The library is built around explicit behavior: supported operations return structured results, unsupported behavior fails visibly, and public molecule transforms are explicit about whether they return new values or mutate in place.

COSMolKit is designed for array-oriented structural data access, keeping molecular data efficient and natural for NumPy, PyTorch, and model-building workflows.

Documentation

Installation

pip install cosmolkit

Core Concepts

  • Value-style molecules: methods such as with_hydrogens(), without_hydrogens(), with_kekulized_bonds(), and with_2d_coords() return new molecule values.
  • Explicit mutation: in-place Molecule operations always end with _. The trailing underscore has no other public Molecule meaning.
  • Explicit errors: invalid input and unsupported behavior are surfaced as errors instead of silent fallbacks.
  • Batch-native processing: MoleculeBatch keeps input order, supports structured per-record failures, and can run batch transforms and exports with configurable parallelism.
  • Array-friendly data access: coordinates, bounds matrices, fingerprints, and graph features are exposed in forms that fit Python numerical workflows.

Value-Style Transformations

Normal molecule operations return new objects and do not mutate their inputs. This follows the same explicit-dataflow direction as modern dataframe libraries: users can reason about each transformation as a new value while COSMolKit can share unchanged internal storage efficiently.

from cosmolkit import Molecule

mol = Molecule.from_smiles("CCO")
mol_h = mol.with_hydrogens()

assert mol is not mol_h

Python Quick Start

from cosmolkit import Molecule, MoleculeBatch

mol = Molecule.from_smiles("c1ccccc1O")
mol_2d = mol.with_2d_coords()

print(mol_2d.to_smiles())
print(mol_2d.coords_2d())

svg = mol_2d.to_svg(width=400, height=300)
mol_2d.write_png("phenol.png", width=400, height=300)
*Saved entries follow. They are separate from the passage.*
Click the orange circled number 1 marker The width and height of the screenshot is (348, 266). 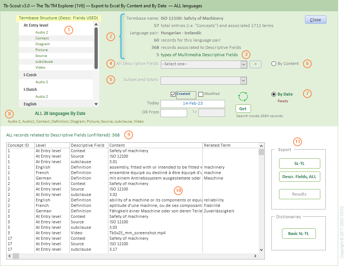pos(69,30)
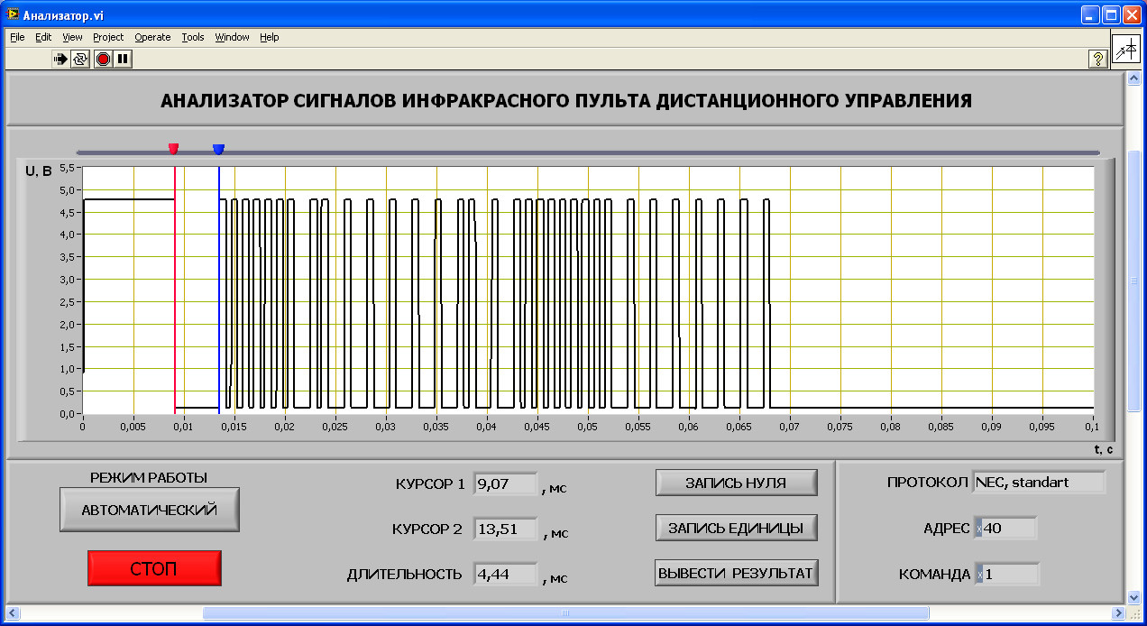Click the VI icon pane at top right
Image resolution: width=1147 pixels, height=626 pixels.
(x=1125, y=51)
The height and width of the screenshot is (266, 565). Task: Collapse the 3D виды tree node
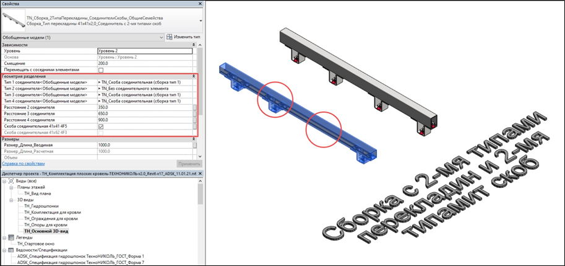click(x=11, y=200)
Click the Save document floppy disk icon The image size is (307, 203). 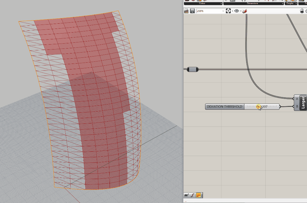(192, 11)
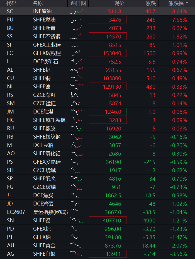This screenshot has height=259, width=195.
Task: Click the boxed price 153040 for 碳酸锂
Action: pyautogui.click(x=108, y=53)

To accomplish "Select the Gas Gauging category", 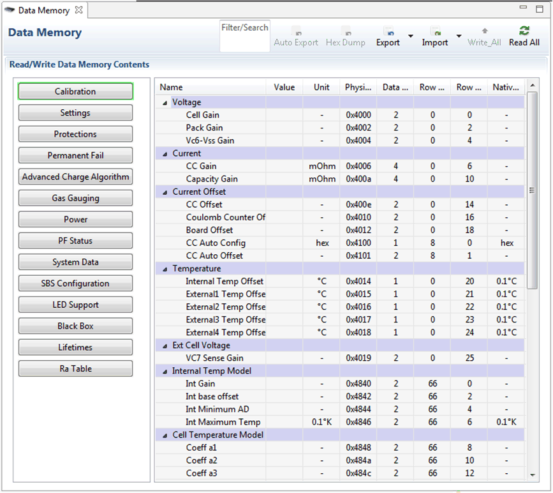I will tap(75, 198).
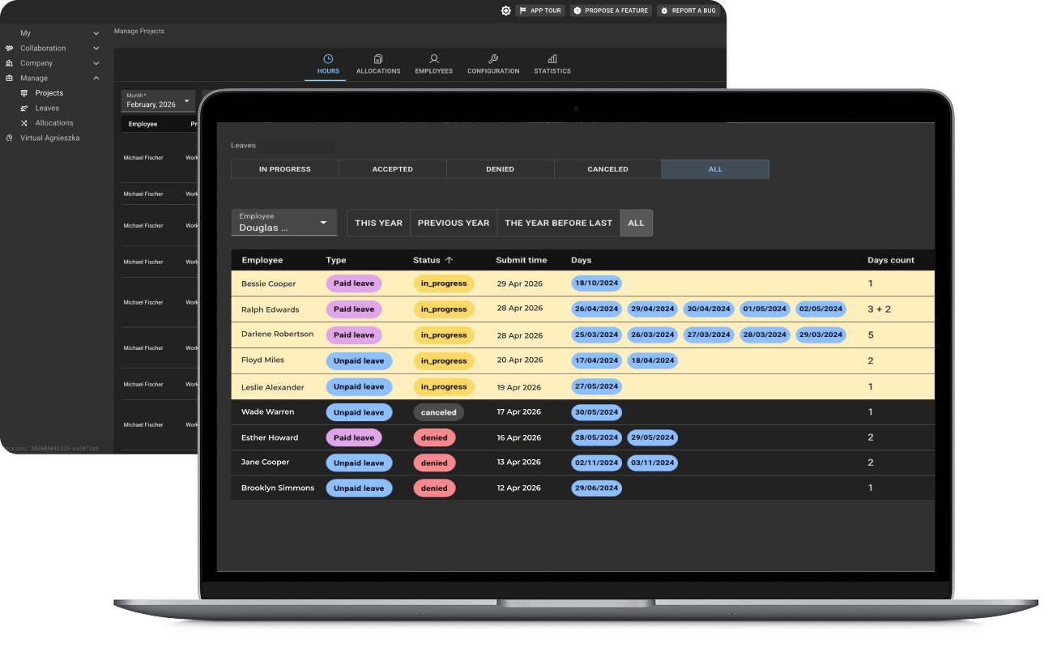This screenshot has width=1061, height=648.
Task: Click REPORT A BUG
Action: 688,10
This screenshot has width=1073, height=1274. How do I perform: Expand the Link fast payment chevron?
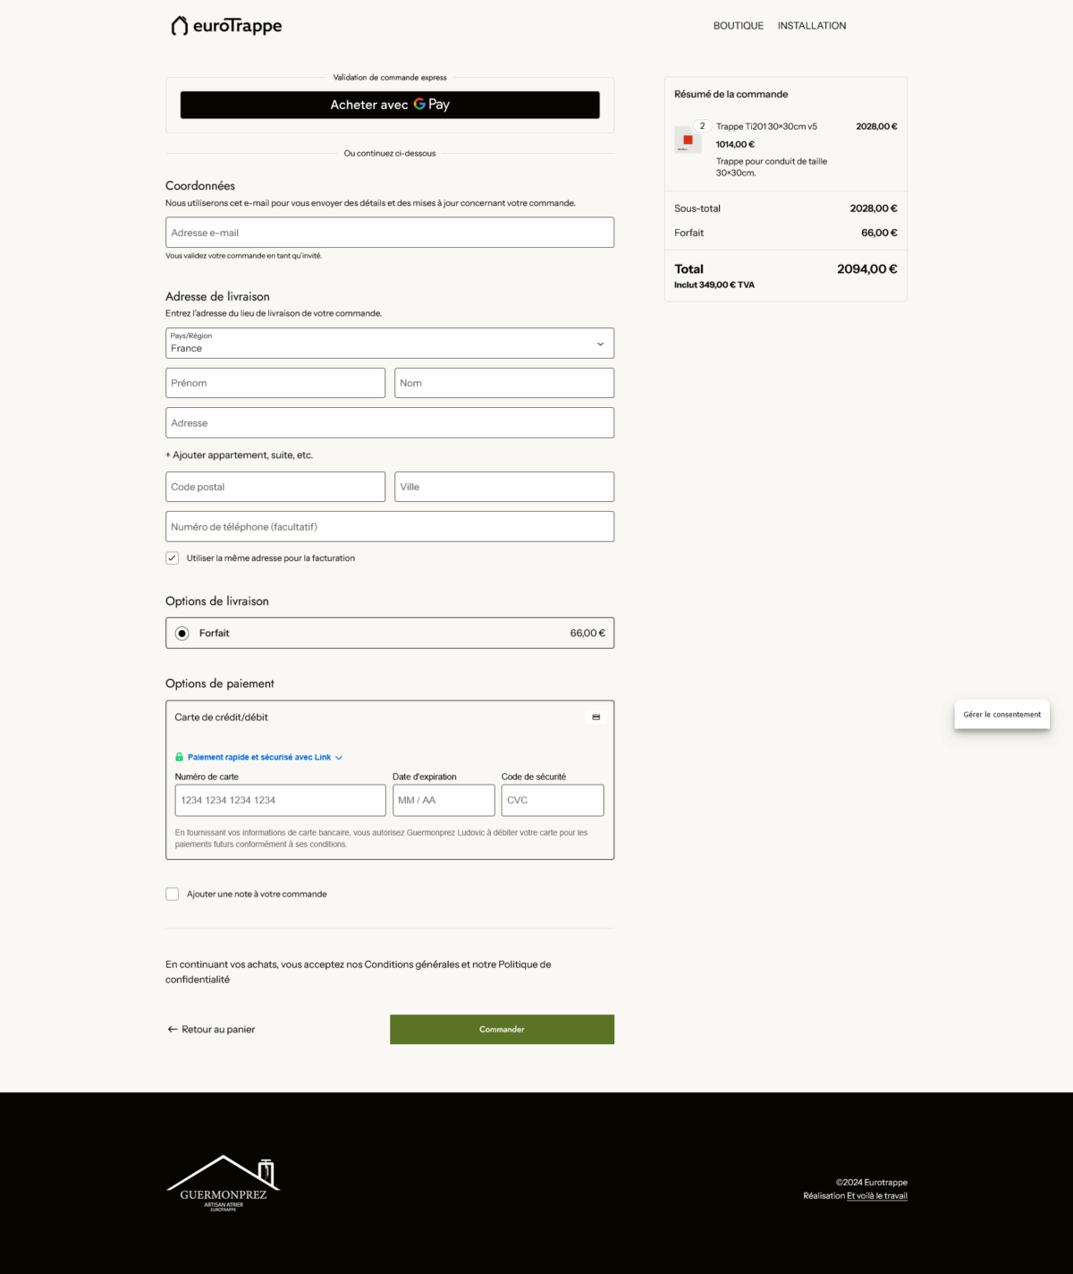pos(339,758)
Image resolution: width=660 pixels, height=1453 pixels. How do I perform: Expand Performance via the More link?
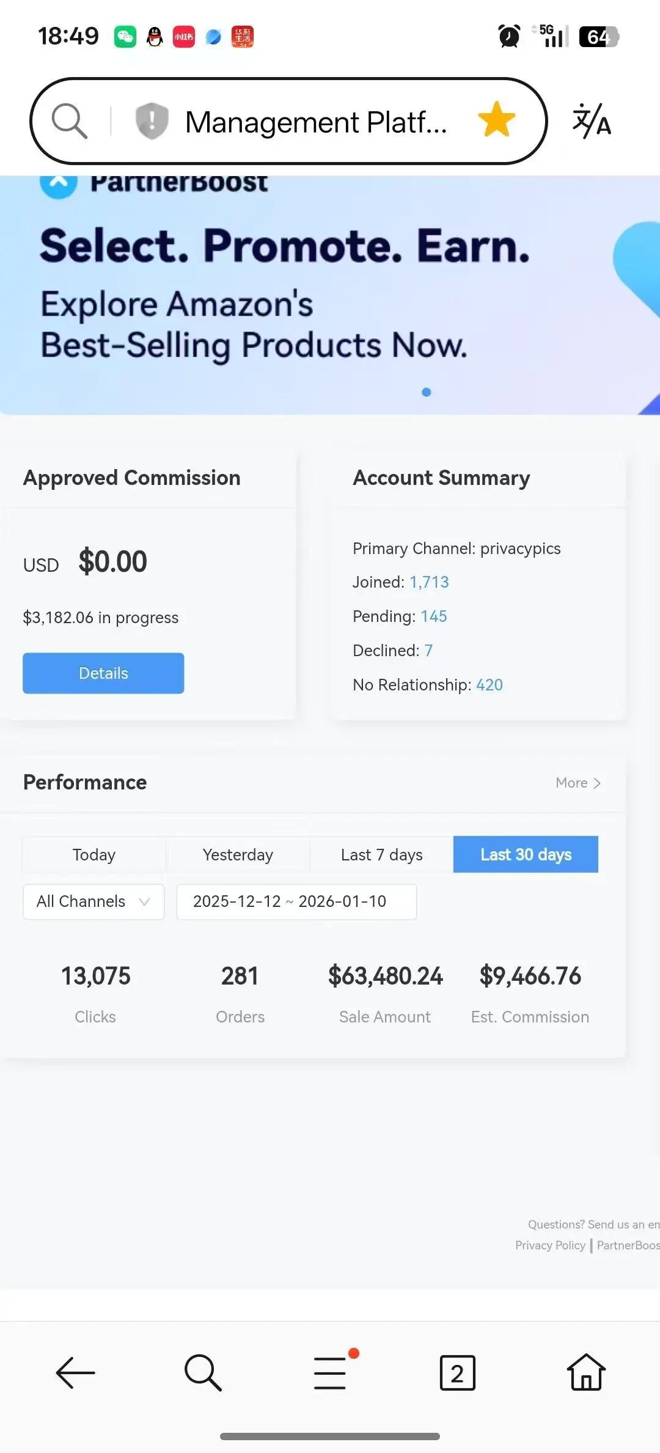(x=578, y=783)
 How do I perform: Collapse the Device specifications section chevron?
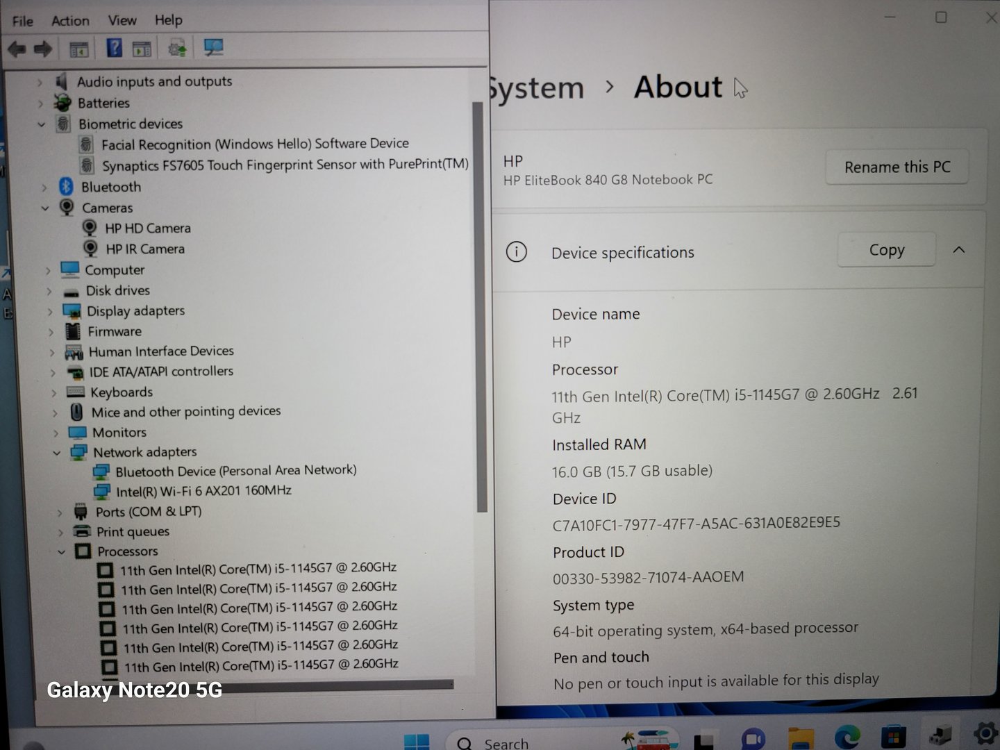959,250
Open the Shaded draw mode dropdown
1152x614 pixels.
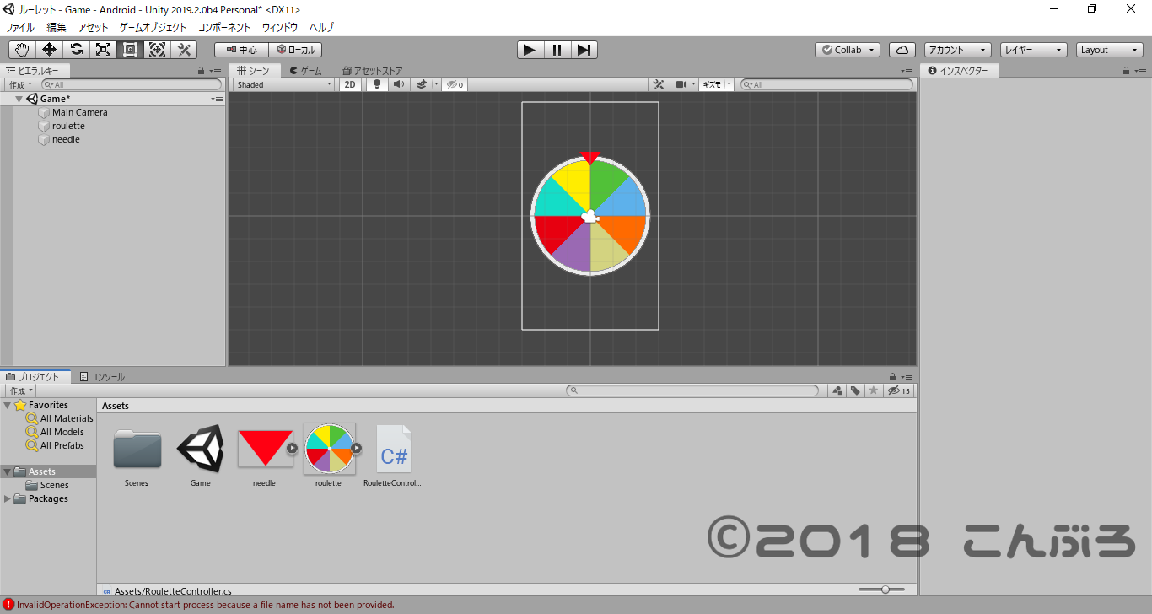(x=283, y=84)
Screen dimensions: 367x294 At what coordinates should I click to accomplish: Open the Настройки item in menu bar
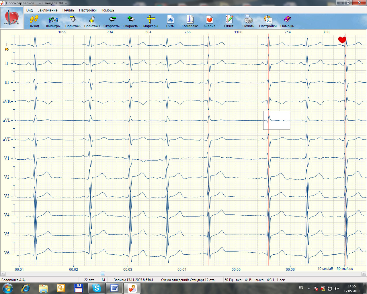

fp = mol.fingerprint_morgan(radius=2, n_bits=2048)
print(fp.on_bits())

batch = (
    MoleculeBatch.from_smiles_list(
        ["CCO", "c1ccccc1", "CC(=O)O"],
        sanitize=True,
        errors="keep",
    )
    .with_parallel_jobs(8)
    .with_progress_bar(False)
)

prepared = batch.add_hydrogens(errors="keep").compute_2d_coords(errors="keep")
print(prepared.valid_mask())
print(prepared.to_smiles_list())

prepared.to_images(
    "molecule_images",
    format="png",
    size=(300, 300),
    errors="keep",
    filenames=["ethanol", "benzene", "acetate"],
)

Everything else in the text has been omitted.